#include "mphlr.h"

/*
  Here we implement the actual routing algorithm which is heavily based on BATMAN.
  
  The fundamental difference is that we want to allow the mesh to grow beyond the
  size that could ordinarily be accomodated by the available bandwidth.  Some
  explanation follows.

  BATMAN operates by having nodes periodically send "hello" or originator messages,
  either with a limited distribution or with a sufficiently high TTL to spread
  over the whole network.  

  The latter results in a super-linear bandwidth requirement as the network grows 
  in size.

  What we wish to do is to implement the BATMAN concept, but using link-local traffic
  only.  To do this we need to change the high-TTL originator frames into something
  equivalent, but that does not get automatic network-wide distribution.

  What seems possible is to implement the BATMAN approach for link-local neighbours,
  and then have each node periodically announce the link-score to the peers that
  they know about, whether link-local or more distant.  If the number of reported 
  peers is left unconstrained, super-linear bandwidth consumption will still occur.

  However, if the number of peers that each node announces is limited, then bandwidth
  will be capped at a constant factor (which can be chosen based on the bandwidth
  available). The trade-off being that each node will only be able to see some number
  of "nearest" peers based on the available bandwidth.  

  This seems an entirely reasonable outcome, and at least on the surface would appear
  to solve our problem of wanting to allow a global-scale mesh, even if only local
  connectivity is possible, in contrast to existing mesh protocols that will not allow
  any connectivity once the number of nodes grows beyond a certain point.

  Remaining challenges that we have to think through are how to add a hierarchical
  element to the mesh that might allow us to route traffic beyond a nodes' 
  neighbourhood of peers.

  There is some hope to extend the effective range beyond the immediate neighbourhood
  to some degree by rotating the peers that a node reports on, so that a larger total
  set of nodes becomes known to the mesh, in return for less frequent updates on their
  link scores and optimal routes.

  This actually makes some logical sense, as the general direction in which to route 
  a frame to a distant node is less likely to change more slowly than for nearer nodes.
  So we will attempt this.

  With some careful thought, this statistical announcement of peers also serves to allow
  long-range but very low bandwidth links, e.g., satellite or dial-up, as well as long-shot
  WiFi where bandwidth is less constrained.

  Questions arise as to the possibility of introducing routing loops through the use of
  stale information.  So we will certainly need to have some idea of the freshness of 
  routing data.

  Finally, all this works only for bidirectional links.  We will need to think about how
  to handle mono-directional links.  BATMAN does this well, but I don't have the documentation
  here at 36,000 feet to digest it and think about how to incorporate it.

  Related to this we need to continue thinking about how to handle intermittant links in a more
  formal sense, including getting an idea of when nodes might reappear.

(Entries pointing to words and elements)
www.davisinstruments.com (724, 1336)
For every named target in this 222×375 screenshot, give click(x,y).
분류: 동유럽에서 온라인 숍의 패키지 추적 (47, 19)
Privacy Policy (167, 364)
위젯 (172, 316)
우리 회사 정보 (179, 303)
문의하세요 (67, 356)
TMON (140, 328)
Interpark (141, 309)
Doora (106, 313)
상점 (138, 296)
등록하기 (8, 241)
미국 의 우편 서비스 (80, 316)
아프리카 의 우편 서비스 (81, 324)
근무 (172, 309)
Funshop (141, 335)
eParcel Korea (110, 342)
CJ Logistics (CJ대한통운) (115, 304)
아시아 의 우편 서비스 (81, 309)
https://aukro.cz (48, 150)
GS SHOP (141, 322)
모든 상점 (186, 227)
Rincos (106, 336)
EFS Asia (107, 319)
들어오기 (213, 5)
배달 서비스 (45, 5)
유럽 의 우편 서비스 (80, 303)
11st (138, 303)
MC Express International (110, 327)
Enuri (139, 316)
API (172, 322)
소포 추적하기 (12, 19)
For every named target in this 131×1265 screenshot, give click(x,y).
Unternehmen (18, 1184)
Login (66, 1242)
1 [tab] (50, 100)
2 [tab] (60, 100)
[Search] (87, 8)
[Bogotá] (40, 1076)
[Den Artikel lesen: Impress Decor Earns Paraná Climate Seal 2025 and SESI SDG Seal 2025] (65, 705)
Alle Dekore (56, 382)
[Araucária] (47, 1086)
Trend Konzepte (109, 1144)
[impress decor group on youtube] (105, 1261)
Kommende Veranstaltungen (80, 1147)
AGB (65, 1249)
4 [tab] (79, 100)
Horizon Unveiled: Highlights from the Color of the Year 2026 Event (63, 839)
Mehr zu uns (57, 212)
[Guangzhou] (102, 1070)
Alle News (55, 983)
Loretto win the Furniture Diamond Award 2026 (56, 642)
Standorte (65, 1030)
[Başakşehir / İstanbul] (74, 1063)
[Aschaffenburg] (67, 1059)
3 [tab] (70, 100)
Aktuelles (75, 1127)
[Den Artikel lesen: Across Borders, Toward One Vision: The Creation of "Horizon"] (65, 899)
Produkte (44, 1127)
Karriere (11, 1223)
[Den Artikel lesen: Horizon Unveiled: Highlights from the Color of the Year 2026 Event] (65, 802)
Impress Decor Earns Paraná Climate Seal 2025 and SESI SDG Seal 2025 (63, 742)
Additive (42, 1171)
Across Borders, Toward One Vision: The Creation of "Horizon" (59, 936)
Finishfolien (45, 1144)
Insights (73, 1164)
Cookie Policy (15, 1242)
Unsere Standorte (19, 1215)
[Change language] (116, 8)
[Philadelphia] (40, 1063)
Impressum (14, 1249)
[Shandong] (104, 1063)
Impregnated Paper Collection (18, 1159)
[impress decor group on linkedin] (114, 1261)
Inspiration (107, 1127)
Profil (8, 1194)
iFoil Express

## [THE TASKS]
A: What is the routing algorithm described in the routing comment heavily based on?
B: Please list every row that contains the string "target".
The routing comment and the rows were gathered from unrelated sources.

## [RESPONSES IN ORDER]
A: It is heavily based on BATMAN.

B:
For every named target in this 222×375 screenshot, give click(x,y).
For every named target in this 131×1265 screenshot, give click(x,y).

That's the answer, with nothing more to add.